1. Operant Conditioning
A psychologist, B. F. Skinner, came to develop a theory of rewards and reinforcements called operant conditioning. Most exotic animal trainers are seen to be using this theory. It is a fundamental concept in behavioral psychology. The theory works on the main principle of creating a relationship between the desired behavior and a cue or a signal for which the trainee is rewarded.
The main idea behind this theory is that the likelihood of a random behavior happening again increases when it is rewarded. This is very important in shaping the behavior that is desired.
2. Classical Conditioning
Classical conditioning heavily relies on associating a certain cue or a signal with a behavior. This is the idea of a Russian psychologist, and it runs on the principle that you combine the cue with the desired behavior.
Can Lions be Trained and Kept as a Pet?
There is no straight-away answer other than “it is too risky.” Yes, you can tame a lion and make it do things at a snap of fingers, but keeping them as a pet is too risky. Lions are, after all, wild animals, and their species have not yet been domesticated.

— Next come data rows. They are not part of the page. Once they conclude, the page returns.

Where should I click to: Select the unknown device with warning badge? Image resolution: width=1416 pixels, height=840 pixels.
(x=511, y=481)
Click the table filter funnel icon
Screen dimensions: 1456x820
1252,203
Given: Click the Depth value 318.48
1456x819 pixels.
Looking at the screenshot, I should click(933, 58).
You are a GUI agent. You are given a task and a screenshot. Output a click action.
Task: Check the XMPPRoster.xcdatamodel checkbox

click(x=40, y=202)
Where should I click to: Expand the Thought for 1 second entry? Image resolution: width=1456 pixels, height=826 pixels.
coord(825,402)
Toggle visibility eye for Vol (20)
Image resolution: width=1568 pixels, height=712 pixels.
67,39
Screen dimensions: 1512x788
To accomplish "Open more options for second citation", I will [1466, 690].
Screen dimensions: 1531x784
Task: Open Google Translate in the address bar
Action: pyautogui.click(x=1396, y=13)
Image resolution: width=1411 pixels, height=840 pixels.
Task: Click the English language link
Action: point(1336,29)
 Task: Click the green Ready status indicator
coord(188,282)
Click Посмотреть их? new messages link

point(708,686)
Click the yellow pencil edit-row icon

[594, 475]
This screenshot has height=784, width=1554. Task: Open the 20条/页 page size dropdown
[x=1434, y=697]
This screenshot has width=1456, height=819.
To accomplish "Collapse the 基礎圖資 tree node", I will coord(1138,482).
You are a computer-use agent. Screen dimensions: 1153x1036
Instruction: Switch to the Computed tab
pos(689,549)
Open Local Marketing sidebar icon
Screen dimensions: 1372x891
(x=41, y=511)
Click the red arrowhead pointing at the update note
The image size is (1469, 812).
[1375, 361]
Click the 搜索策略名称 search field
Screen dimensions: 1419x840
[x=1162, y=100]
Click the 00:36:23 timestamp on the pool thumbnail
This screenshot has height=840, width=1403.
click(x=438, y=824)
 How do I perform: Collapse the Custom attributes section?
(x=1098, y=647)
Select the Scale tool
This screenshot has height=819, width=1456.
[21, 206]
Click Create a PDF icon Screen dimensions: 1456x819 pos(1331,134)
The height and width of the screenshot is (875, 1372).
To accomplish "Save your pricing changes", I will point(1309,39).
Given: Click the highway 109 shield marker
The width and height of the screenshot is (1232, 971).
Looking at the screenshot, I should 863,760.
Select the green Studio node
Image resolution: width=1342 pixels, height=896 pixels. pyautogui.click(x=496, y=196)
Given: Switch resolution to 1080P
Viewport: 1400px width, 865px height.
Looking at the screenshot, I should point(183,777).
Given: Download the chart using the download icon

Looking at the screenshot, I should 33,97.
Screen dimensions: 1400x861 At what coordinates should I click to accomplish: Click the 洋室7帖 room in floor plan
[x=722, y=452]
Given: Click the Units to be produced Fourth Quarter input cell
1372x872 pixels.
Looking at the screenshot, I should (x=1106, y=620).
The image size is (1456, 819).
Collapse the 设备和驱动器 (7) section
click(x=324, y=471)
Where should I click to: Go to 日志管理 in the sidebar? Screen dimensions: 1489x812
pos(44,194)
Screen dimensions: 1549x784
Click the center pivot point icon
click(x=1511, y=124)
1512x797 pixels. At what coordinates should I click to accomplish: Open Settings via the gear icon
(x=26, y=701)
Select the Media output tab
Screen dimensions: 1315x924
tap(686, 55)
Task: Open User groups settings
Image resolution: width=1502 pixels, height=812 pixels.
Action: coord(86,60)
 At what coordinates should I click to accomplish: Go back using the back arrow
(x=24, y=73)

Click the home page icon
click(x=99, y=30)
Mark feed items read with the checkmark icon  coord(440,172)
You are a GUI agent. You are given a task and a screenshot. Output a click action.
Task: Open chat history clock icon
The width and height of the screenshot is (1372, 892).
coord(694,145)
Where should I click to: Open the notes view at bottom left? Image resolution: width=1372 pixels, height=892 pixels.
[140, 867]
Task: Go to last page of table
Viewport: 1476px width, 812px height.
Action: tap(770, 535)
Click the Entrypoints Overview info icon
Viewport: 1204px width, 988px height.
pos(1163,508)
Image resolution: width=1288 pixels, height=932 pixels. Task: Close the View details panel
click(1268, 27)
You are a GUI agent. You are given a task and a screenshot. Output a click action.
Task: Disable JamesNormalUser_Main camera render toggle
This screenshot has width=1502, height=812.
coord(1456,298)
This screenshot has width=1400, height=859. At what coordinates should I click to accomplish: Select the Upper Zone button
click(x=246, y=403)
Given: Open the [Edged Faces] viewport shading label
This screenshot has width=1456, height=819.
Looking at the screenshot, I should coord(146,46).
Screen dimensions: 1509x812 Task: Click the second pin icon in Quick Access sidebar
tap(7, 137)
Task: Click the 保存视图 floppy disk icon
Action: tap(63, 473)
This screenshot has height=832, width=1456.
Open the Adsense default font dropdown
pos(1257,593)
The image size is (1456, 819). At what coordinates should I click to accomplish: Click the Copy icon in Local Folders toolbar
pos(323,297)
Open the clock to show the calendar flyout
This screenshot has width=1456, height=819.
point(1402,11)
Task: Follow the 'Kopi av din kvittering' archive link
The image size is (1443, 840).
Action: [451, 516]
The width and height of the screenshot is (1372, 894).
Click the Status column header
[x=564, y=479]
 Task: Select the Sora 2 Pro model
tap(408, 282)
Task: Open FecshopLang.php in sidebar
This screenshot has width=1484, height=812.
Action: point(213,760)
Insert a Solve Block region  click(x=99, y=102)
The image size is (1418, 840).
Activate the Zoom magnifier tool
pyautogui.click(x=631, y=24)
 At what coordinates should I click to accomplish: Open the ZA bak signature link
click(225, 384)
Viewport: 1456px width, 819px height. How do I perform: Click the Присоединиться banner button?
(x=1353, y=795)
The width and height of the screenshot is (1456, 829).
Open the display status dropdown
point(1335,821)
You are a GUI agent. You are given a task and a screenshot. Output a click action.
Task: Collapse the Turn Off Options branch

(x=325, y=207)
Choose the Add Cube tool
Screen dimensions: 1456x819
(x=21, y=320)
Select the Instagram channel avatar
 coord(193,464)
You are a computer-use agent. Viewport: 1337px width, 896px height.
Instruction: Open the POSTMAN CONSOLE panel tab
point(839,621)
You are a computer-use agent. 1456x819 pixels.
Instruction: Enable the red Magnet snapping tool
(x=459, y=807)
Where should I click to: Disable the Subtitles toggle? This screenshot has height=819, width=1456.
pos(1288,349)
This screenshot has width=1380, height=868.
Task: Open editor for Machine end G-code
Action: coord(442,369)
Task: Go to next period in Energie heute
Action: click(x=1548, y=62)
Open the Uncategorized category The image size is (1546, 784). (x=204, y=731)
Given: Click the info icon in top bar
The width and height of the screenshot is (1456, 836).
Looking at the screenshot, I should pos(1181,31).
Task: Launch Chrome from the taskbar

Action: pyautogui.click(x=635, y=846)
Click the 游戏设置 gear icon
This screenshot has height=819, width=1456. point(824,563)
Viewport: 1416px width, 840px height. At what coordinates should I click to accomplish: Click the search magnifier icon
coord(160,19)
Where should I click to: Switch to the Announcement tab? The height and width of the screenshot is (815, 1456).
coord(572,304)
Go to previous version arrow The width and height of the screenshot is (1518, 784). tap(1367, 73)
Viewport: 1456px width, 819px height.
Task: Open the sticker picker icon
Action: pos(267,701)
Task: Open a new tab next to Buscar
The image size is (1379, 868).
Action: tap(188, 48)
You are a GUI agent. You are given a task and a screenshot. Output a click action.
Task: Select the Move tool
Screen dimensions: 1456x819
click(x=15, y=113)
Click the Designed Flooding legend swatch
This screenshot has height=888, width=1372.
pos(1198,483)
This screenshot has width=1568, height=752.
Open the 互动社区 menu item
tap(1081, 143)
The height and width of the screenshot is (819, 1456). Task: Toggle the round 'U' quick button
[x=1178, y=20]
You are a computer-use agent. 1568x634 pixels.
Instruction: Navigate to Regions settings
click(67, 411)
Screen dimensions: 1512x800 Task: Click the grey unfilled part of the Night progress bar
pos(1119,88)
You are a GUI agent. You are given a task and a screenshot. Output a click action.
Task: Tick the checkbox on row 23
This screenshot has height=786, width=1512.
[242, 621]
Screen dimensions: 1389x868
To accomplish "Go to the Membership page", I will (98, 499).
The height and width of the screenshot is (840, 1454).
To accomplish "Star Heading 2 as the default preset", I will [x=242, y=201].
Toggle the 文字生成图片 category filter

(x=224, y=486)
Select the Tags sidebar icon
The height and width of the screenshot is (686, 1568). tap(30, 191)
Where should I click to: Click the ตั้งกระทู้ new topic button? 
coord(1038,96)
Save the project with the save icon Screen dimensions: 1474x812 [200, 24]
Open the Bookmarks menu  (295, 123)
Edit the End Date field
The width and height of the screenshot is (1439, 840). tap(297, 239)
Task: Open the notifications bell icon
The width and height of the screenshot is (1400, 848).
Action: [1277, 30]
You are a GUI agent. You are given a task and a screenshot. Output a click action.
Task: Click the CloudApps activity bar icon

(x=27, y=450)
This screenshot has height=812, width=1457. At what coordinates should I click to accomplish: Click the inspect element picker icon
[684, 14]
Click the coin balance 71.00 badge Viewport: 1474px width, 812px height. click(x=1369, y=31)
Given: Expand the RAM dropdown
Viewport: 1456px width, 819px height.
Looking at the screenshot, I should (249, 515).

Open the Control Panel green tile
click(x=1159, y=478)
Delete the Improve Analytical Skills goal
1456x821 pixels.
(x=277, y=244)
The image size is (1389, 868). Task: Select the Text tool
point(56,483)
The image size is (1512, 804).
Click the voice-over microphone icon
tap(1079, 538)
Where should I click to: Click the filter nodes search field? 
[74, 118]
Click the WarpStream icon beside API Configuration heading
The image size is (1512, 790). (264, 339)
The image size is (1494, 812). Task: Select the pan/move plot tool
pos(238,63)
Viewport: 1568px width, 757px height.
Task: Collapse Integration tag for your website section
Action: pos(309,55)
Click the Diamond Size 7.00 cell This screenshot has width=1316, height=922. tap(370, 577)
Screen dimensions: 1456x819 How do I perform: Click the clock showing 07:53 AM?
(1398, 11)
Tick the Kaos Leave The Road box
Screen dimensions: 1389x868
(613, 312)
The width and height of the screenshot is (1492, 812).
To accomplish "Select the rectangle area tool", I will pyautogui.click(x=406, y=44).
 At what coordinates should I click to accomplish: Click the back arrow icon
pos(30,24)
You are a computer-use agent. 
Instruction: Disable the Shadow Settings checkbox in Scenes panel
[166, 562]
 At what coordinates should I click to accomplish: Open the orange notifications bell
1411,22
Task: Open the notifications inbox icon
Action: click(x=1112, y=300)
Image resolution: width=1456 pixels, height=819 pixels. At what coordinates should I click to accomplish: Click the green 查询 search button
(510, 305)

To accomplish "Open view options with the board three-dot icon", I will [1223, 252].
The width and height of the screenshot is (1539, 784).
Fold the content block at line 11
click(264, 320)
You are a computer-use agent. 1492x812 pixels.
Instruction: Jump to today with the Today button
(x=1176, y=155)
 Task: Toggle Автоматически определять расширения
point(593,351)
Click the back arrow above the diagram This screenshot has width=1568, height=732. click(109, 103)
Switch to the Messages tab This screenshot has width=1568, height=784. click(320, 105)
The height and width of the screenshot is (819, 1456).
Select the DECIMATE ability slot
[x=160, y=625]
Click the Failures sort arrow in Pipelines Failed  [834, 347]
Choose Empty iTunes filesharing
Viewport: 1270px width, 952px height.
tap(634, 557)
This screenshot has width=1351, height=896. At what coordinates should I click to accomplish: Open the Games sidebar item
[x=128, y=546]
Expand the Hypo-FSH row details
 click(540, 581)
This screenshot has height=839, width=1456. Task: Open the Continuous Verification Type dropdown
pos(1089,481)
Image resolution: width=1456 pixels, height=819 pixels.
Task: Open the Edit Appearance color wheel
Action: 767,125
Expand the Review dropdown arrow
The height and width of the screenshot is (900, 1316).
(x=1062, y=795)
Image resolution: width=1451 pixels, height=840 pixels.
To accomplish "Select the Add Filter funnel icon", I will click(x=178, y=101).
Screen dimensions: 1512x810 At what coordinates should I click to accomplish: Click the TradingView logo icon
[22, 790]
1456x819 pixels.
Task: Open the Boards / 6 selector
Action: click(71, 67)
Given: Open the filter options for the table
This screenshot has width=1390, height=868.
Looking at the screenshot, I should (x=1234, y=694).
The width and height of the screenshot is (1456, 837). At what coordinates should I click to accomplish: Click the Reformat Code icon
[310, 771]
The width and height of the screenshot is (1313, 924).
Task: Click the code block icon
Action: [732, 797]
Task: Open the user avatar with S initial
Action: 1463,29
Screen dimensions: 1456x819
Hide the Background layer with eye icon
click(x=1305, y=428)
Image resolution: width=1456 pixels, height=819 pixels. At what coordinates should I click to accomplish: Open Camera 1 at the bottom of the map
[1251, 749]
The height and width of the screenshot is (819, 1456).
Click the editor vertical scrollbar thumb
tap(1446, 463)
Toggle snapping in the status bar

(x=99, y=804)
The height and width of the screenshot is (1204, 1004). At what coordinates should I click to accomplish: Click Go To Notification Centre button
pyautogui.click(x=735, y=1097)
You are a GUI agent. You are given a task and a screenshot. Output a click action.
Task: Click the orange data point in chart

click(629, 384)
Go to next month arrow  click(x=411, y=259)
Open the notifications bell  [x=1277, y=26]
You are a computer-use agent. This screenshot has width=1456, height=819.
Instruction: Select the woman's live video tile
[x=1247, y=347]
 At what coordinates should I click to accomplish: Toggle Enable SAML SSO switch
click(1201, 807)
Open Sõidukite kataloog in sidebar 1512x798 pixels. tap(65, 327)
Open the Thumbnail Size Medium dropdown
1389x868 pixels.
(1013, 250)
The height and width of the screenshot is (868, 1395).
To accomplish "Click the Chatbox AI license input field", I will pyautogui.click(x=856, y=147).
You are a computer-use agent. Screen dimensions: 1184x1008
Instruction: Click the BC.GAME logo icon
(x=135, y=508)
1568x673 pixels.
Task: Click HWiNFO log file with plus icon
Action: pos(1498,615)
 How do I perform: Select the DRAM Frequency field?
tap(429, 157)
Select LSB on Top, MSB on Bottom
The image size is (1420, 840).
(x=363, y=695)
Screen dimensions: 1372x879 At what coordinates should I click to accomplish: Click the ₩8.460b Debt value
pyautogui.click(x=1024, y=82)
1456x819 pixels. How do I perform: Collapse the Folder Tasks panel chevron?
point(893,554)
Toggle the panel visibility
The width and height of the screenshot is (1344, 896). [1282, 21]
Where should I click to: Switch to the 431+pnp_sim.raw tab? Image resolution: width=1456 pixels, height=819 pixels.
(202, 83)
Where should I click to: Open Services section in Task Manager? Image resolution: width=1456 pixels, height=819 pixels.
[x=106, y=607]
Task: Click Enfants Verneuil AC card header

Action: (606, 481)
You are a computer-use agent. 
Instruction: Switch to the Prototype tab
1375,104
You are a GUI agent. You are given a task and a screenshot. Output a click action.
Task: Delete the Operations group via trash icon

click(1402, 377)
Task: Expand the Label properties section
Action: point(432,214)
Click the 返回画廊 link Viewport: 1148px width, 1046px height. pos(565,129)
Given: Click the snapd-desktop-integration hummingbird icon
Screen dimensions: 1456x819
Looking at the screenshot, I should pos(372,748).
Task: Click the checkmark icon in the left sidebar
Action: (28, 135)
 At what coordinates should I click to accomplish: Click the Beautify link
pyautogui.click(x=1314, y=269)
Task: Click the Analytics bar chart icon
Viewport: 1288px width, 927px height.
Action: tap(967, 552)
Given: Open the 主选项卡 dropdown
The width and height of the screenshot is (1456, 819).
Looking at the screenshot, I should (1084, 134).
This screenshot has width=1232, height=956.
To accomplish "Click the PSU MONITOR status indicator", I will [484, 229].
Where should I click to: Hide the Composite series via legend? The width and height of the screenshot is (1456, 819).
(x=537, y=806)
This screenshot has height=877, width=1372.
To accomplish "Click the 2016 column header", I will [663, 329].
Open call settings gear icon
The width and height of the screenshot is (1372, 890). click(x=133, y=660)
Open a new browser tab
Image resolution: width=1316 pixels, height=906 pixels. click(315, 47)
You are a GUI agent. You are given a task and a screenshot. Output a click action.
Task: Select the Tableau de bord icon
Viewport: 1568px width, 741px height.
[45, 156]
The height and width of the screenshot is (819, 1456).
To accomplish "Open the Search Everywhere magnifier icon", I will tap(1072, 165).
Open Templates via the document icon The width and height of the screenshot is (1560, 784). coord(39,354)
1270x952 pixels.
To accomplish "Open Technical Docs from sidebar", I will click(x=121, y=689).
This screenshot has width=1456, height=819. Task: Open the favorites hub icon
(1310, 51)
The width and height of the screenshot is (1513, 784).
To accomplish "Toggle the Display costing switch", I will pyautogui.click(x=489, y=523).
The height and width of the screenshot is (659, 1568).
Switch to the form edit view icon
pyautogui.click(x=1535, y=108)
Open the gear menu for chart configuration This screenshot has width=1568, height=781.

It is too dangerous to have a lion roaming around your backyard or in the house as a pet because, let us face it, they are unpredictable.
Read about what happened with Christian the Lion. Christian was rescued by his owners when he was a cub and then left in the wild when he was about a year old. The video of the family reuniting with the lion they raised as a cub became a sensation in 1972. Christian had remembered them and could be witnessed nuzzling their neck and behaving like a house cat. This story might lead people into believing that lions can be tamed and petted.
However, on the other hand, we have the tragic story of Siegfried and Roy. They ran ten years of successful tiger acts who acted like their feline friends. In 2003, one of the tigers attacked Roy so badly that he ended up suffering partial paralysis. This incident stirred up several investigations. No matter the reason, this incident proved that wild animals such as lions and tigers are innately aggressive. So, the question can lions be tamed or not is simply that they are too unpredictable to be kept as a pet.
Lions as House Pets is a Big No-No
Not unless a thousand years pass by while animal-lovers work on domesticating these wild beasts, it is highly unsafe to keep a lion as a pet. No matter how tame it is, the instincts of these animals remain intact – and that is to hunt. These big cats are also used to ample free space with several jumping, crawling, and hunting spaces. A dearth of this natural habitat is the most common cause of an attack on the caregiver or, even worse, running free.